Stow Family Sues Dodgers

The 42-year-old Bay Area paramedic was attacked March 31 outside Dodger Stadium.

Bryan Stow's family filed a lawsuit against the Los Angeles Dodgers and owner Frank McCourt on Tuesday, seeking an unspecified sum to cover his ongoing medical costs.

Timeline: Bryan Stow Case

The lawsuit (PDF) claims the Dodgers are liable for the attack on Stow that left him in a coma.
 
"The medical expense involved in something like this is massive" said Thomas Girardi, the Stow family attorney.

Girardi filed the lawsuit against the team in Los Angeles Superior Court on Tuesday. The lawsuit claims the Dodgers organization has "shown a total disregard for public safety," leaving the 42-year-old paramedic father of two vulnerable to attack on Opening Day.

"This is not a case where the family 'wants money.' This is a case where they want to take care of him and make sure those kids are taken care of," Girardi said.

The suit also alleges that the Dodgers did not stop a growing gang presence in the stadium and that security suffered because it was a lower priority than funding the McCourts' "lavish lifestyle." 

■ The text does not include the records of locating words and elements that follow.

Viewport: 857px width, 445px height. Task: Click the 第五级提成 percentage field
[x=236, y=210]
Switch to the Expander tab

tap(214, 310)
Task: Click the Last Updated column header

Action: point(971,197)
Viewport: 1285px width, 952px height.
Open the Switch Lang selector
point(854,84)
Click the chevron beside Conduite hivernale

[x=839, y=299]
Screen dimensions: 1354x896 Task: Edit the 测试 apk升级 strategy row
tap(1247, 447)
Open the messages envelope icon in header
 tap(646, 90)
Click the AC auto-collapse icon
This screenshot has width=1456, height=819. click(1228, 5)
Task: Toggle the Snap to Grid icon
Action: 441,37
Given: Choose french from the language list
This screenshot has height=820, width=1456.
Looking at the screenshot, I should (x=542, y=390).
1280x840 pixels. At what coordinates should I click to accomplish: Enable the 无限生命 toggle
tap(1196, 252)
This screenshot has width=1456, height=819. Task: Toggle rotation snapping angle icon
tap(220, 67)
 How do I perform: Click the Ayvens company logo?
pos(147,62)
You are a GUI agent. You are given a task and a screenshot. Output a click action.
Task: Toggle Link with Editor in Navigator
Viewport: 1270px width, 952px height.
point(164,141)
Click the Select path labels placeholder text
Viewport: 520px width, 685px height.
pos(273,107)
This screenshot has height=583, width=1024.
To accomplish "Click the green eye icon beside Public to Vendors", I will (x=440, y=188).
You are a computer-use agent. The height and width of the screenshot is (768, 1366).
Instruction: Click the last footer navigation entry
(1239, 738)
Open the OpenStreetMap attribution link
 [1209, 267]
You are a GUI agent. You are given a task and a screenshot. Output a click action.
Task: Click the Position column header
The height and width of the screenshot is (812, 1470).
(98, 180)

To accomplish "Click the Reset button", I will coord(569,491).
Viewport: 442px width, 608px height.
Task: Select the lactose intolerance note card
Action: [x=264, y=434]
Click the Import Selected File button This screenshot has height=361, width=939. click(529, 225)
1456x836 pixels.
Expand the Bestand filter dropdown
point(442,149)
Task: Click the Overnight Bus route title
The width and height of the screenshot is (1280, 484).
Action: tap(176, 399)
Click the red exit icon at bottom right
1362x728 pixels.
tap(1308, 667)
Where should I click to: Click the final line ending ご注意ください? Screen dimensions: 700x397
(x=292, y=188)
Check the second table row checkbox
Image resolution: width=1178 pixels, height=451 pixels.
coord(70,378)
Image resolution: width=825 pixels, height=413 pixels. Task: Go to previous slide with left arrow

"They got rid of two thirds of their security people over the past two years," Girardi said. "They fired their security director. And to give you some idea of how inadequate it was, when the finally got the chief of the LA police over there, he said, hey this is what you need."

Among the defendants named in the civil suit are the assailants as well as the Dodger organization and owner Frank McCourt as an individual.

Stow has been in a medically induced coma since the attack. He was transported to a San Francisco hospital on May 16.

Bonds Provides Scholarship for Stow Children

Girardi said Tuesday that Giants slugger Barry Bonds has provided a scholarship for Stow's children.

Stow is a single father. He has a son and a daughter who are both in grade school.

Last month, a Los Angeles County-USC Medical Center spokeswoman confirmed that Bonds visited Stow in the hospital.

Sources close to Stow told NBC that Bonds also spent an hour in Stow's room and left a signed baseball bat for Stow's children. At the time, there was no mention of a donation to a college fund.
 

Suspect Arrested in Stow Case

Giovanni Ramirez, 31, of Los Angeles, was arrested Sunday in connection with the case, according to police. He was booked on suspicion of assault with a deadly weapon -- the foot he allegedly used to kick his victim -- and held in lieu of $1 million bail.

Investigators were preparing police lineups with multiple witnesses to the March 31 attack. Lineups ask witnesses to identify or recognize a suspect in person and generally produce stronger evidence compared with a witness choosing a suspect from a series of photographs.

The two other suspects -- a man sought for his involvement in the assault and a female thought to have been the getaway driver -- remain at large, police said.

Prosecutors were reviewing the case, according to the District Attorney's Office, which noted that Ramirez has two prior felony convictions and remains jailed on a parole hold.

Last week, LAPD Chief Charlie Beck said the Dodgers donated an additional $100,000 to increase the reward in the case to $250,000. The Dodgers announced last month they had donated $25,000 to the reward fund.